The Billingham Stars are an ice hockey team from the town of Billingham in the borough of Stockton-on-Tees in Teesside. They are currently members of the National Ice Hockey League playing in its Division 1 North (Moralee Conference). The Stars play their home games at the Billingham Forum.

The Stars are currently coached by ex-Durham Wasps player Stephen Foster and former Billingham player Richie Thornton.

Notable ex-Billingham players include current GB International and Sheffield Steelers Robert Dowd and Patrice Lefebvre who went on to play 3 games in the NHL for the Washington Capitals.

==History==
The Billingham Bombers were founded in 1971 as members of the Northern League. In 1982 they became a founder member of the British Hockey League and changed their name to the Cleveland Bombers. Between 1991 and 1995 the team played under the name of the Teesside Bombers before reverting to their original name. Between 1982 and 1986 and again between 1990 and 1994, the Bombers played in the Premier League, the top flight division of British ice hockey at the time.

In more recent times the Bombers won the English League Northern section regular season championship and Northern section play off championship during the 2005–06 season.

The Billingham Bombers did not compete in any league due to a refurbishment of their home venue TFM Radio Ice Arena in the 2009/10 and 2010/11 seasons

Ice Hockey returned to the forum in the 2011/12 seasons after merging with the Northern Stars who were facing problems with their home rink, the Metro Radio Arena. The new club was renamed Billingham Stars.

In 2011/12, the club's first season back following two seasons away from Ice Hockey, Billingham Stars were successful in their attempt to become champions of the English National League, Northern Division. The Championship was finally won with the penultimate league match, at home to Trafford Metros in a 2–2 draw, giving Billingham the final point required to ensure the title.

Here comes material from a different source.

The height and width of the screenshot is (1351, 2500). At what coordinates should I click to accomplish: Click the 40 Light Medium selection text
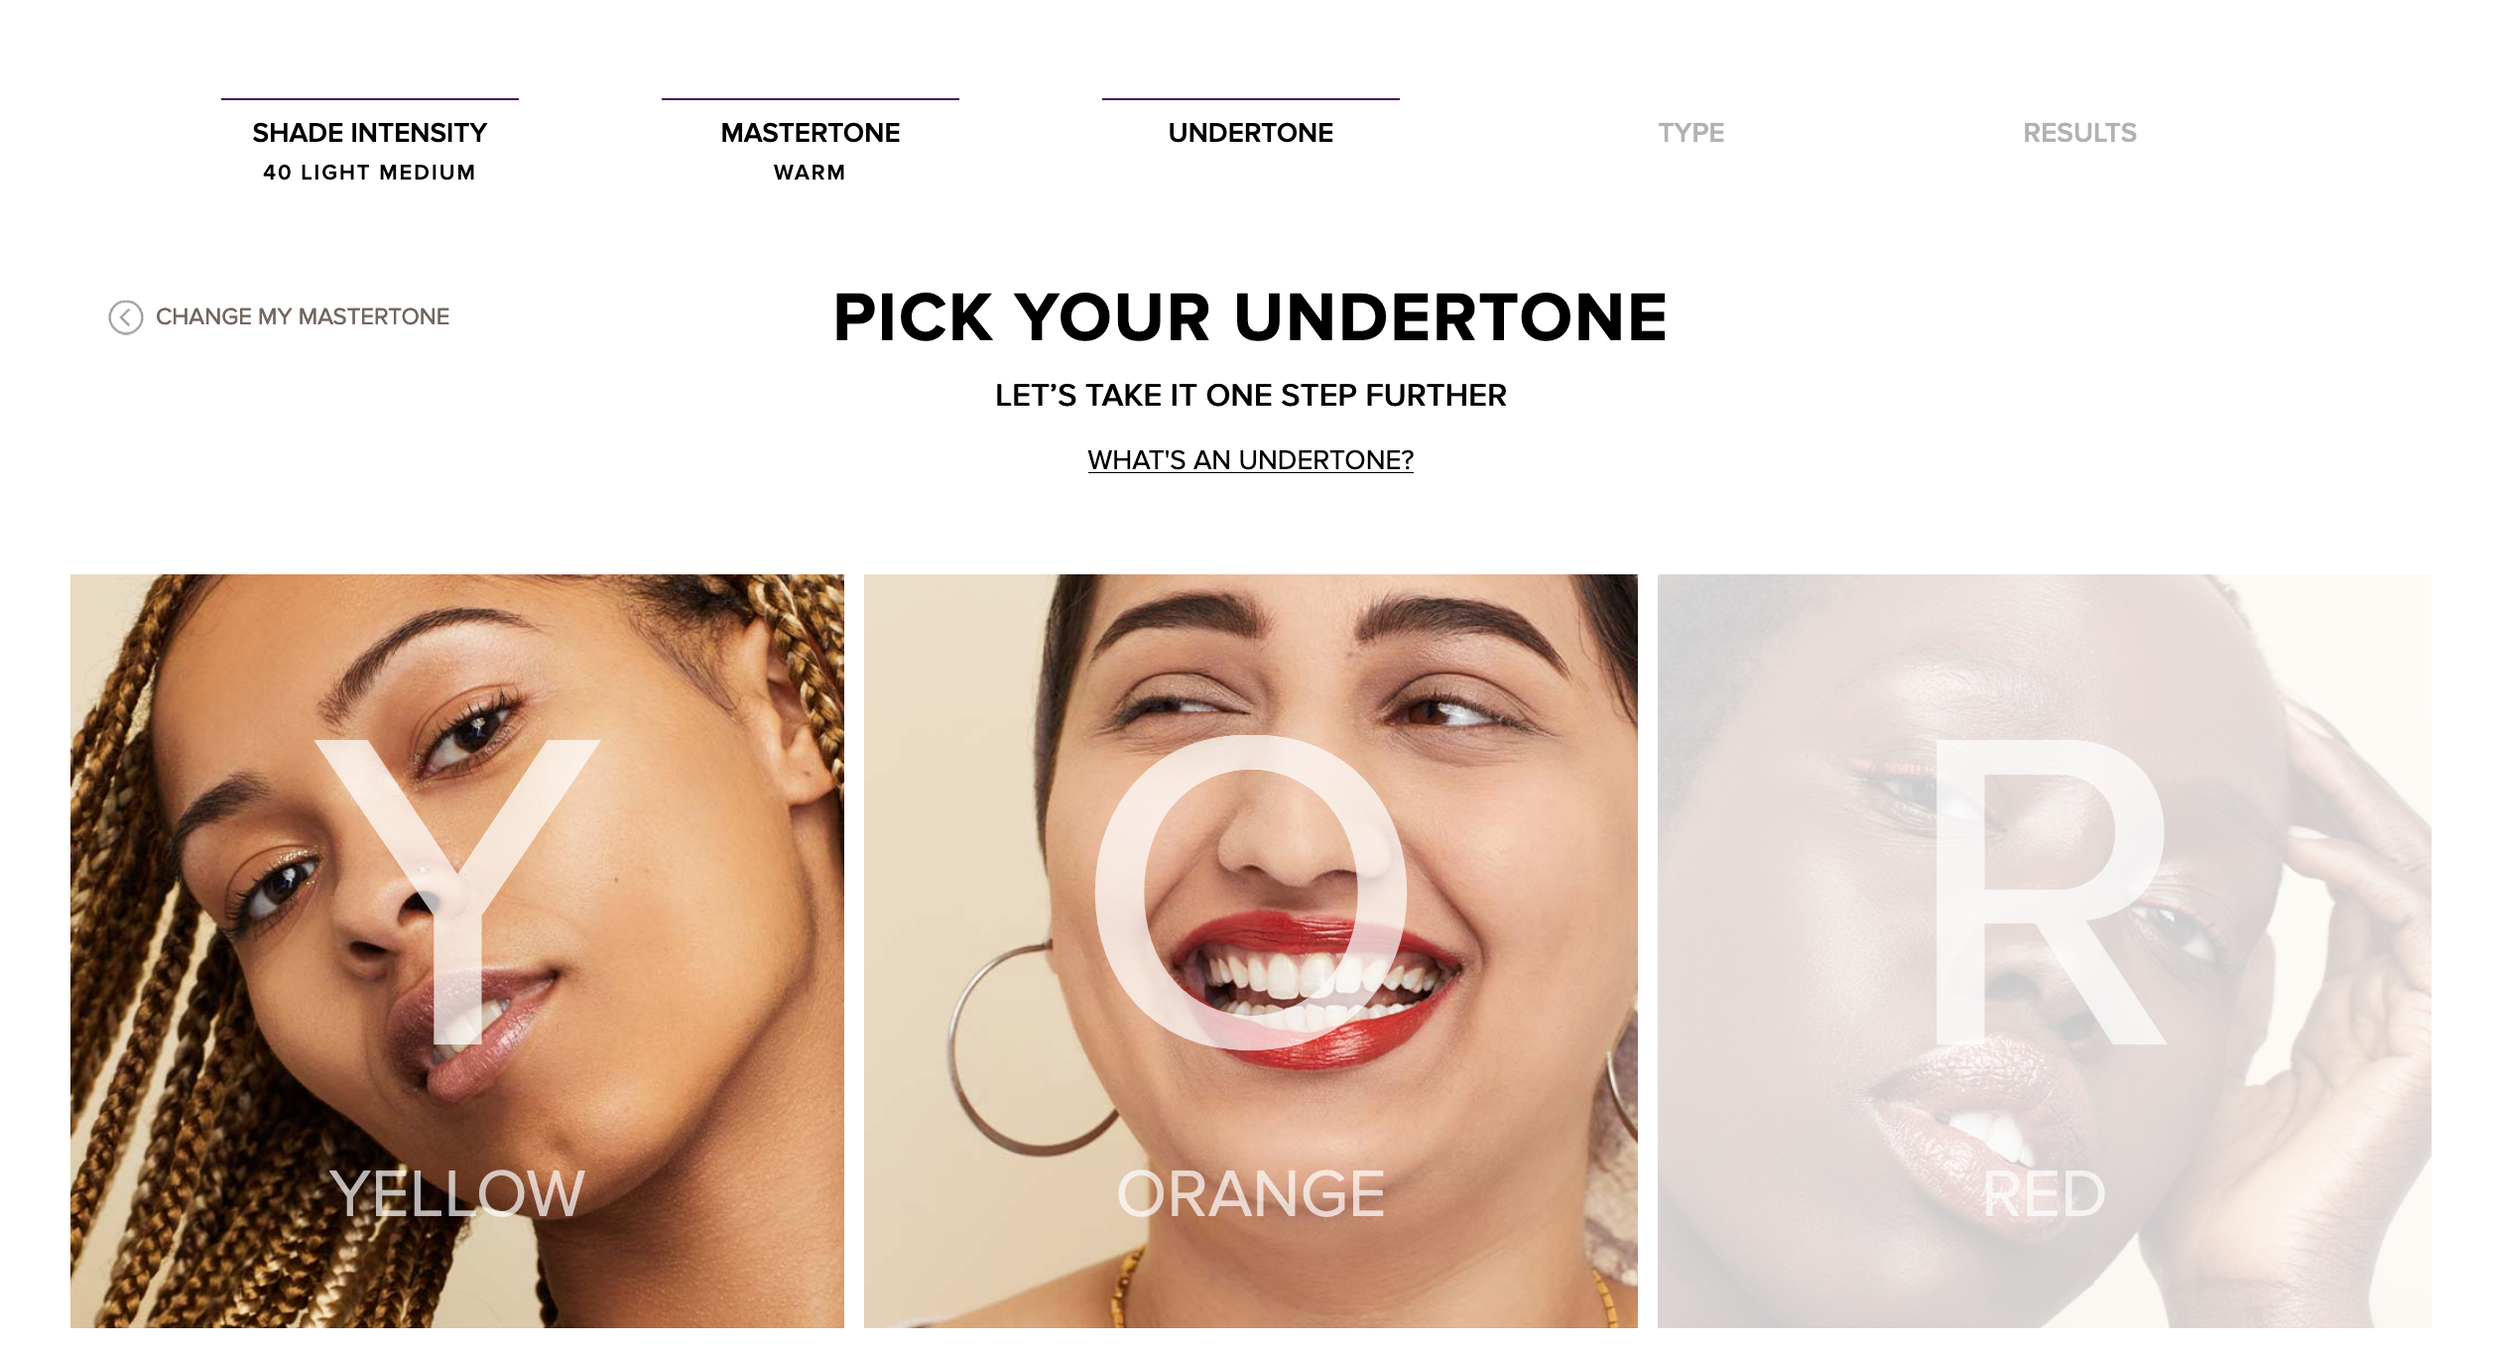point(369,172)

In 2012/13 Billingham Stars finished as runners up to Solway Sharks for both the League and Cup as well as runners up to the Blackburn Hawks in the end of season playoffs.

In 2013/14 season Billingham finished the season in 3rd position and were knocked out of the end of season Playoffs by 2nd placed Blackburn Hawks.

In the 2014/15 season Billingham finished 2nd to Blackburn Hawks, whilst also making the end of season playoff finals at Dumfries, Scotland. Billingham Stars lost the playoff final game vs Blackburn Hawks.

In 2015/16 season Billingham failed to make the Playoffs finishing in 5th position. However, as a consolation they did win the Northern Cup Competition.

Billingham Stars won the 2023/24 English National League, Northern Division championship, confirming the title with a 3-0 away win against Hull Jets. They collected the trophy at their next home game, the following day, against Solihull Barons. They also reached the playoff final, but lost to Blackburn Hawks on a shootout.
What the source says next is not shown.